In this article, Muhammad H. Zaman, Professor in the Department of Biomedical Engineering and International Health at Boston University discusses the types of biomedical engineering solutions that may be needed in humanitarian crises, what is available, where the gaps are and what can be done to bridge some of those gaps.
The increasing role of technology in diagnosis, management and effective cure of disease in a functioning health system cannot be understated. In a health system that is under stress, due to a conflict or humanitarian emergency, the role of suitable and affordable technology is even more critical. While technology solutions, particularly those rooted in mobile health and electronic data analysis, are increasingly being used by aid agencies and NGOs focused on humanitarian health, the role of biomedical technologies is less well understood.
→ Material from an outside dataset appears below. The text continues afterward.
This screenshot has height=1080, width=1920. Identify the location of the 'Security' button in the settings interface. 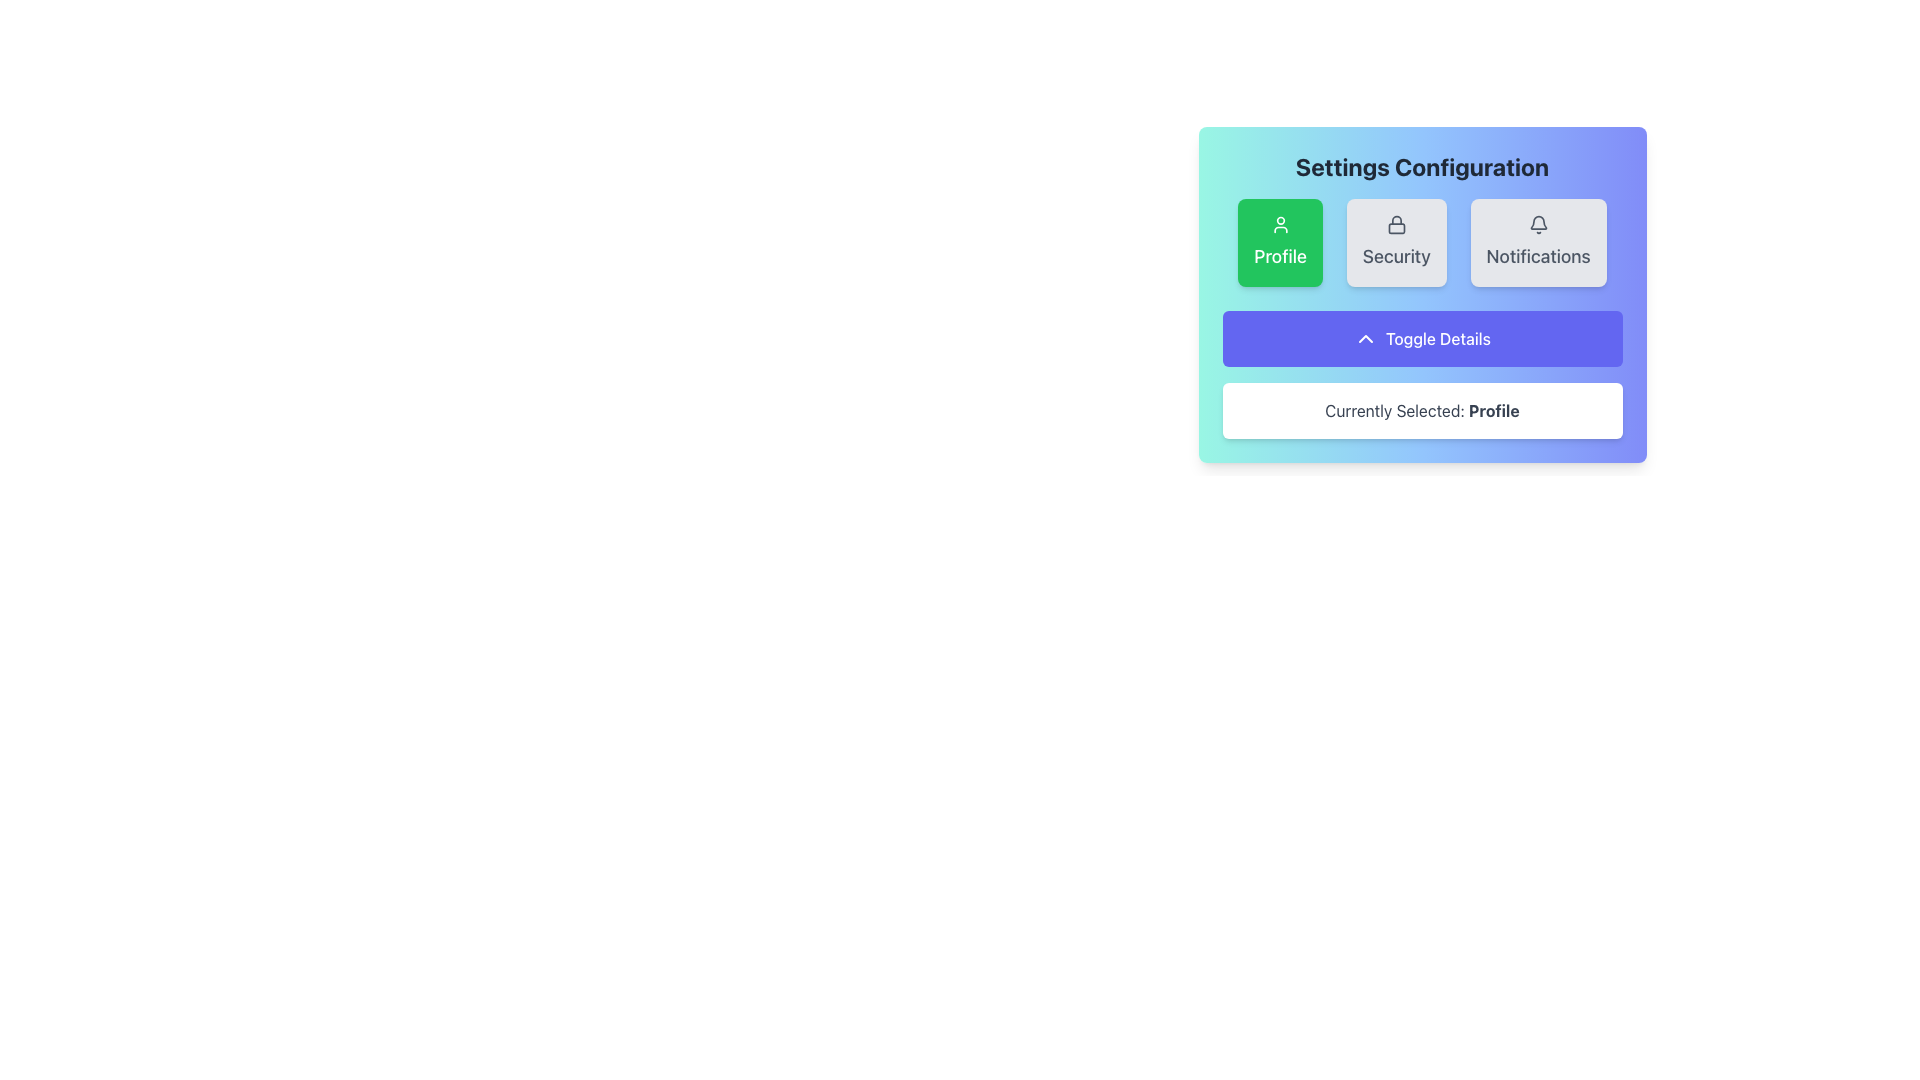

1) Biomedical Engineering Solutions: By Biomedical solutions we mean technologies that go beyond just data capture, resource management and electronic decision making. Biomedical engineering technologies would include rapid, point-of-care diagnostic tools to test for infection such as malaria or TB, diagnostics for non-communicable diseases such as diabetes, implants or prosthetics to increase mobility for the disabled and the injured, and therapeutics that can survive extreme temperature fluctuations. These technologies are meant to improve the quality and efficiency of care and strengthen health systems by providing diagnosis at the point-of-care, decreasing the dependency on expertise or infrastructure that may be difficult to find in an emergency, and delivering care with minimal resources.
2) Solutions, possibilities and challenges: Recent developments in have opened the door of new and exciting possibilities. For example 3D printing has made manufacturing flexible and accessible to address challenges in creating medical supplies and prosthetic solutions for those in need. Similarly, new rapid diagnostic tests are quick, specific and affordable for a variety of infectious diseases. There are companies, NGOs and research groups, such as D-Rev (prosthetics), BD Biosciences (Uniject solutions for vaccines) and Gradian (universal anesthesia machines) that are working to provide specific solutions for health challenges with limited infrastructural or human resources.
However, there are major gaps in biomedical engineering solution space that continue to persist. These challenges stem from three main reasons. First is awareness gap between technology innovators and those who work at the forefront. Lack of understanding of challenges makes it difficult to provide customized solutions. Second is associated with lack of resources or robust business models that will incentivize the development of new solutions. Finally, lack of trained staff or adequate training opportunities makes the appropriate use and upkeep of technology challenging. This results in technological solutions failing to live up to their full potential.
3) Bridging the gulf: There is little doubt that technology can, and should, play an important role in improving health outcomes during conflict and humanitarian emergencies. However, technology alone, without a proper integration into the rest of the healthcare delivery system will not be able to provide any meaningful advantage. Therefore, there is a need to develop context appropriate, robust, reliable and affordable solutions. To create specific and sustainable solutions, a three-pronged strategy is needed.
First, to increase awareness among innovators about technological gaps in humanitarian emergencies. This would require creating platforms that bring researchers from engineering and technology development closer to those who work in the field at the front line. Awareness may take several forms that include not only multi-disciplinary conferences and symposia but also awareness among students through classes and focused projects. Awareness will also increase technological understanding among healthcare providers and increase their ability to use, manage and provide adequate maintenance.
Second, increasing frontline innovation would require focused funding for research and development. Funding for new solutions for humanitarian emergencies is inadequate and a major barrier in developing solutions.
Third, solutions that show promise will need help in sustainability and scale-up. This will require new partnerships that bring together more than just financial investments. The long-term success will require new partnerships among technology innovators and front-line workers, but also leaders from the private sector, international aid agency leaders and policy experts.